(PROVIDED RECORDS Opens)
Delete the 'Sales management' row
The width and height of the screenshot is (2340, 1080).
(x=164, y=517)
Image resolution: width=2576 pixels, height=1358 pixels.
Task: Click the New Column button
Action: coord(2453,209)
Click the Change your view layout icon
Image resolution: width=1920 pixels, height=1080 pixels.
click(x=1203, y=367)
(PROVIDED RECORDS Closes)
| TASK TO COMPLETE |
Print the records above once again, exactly as written.

| TASK OUTPUT |
Delete the 'Sales management' row
The width and height of the screenshot is (2340, 1080).
(x=164, y=517)
Image resolution: width=2576 pixels, height=1358 pixels.
Task: Click the New Column button
Action: coord(2453,209)
Click the Change your view layout icon
Image resolution: width=1920 pixels, height=1080 pixels.
click(x=1203, y=367)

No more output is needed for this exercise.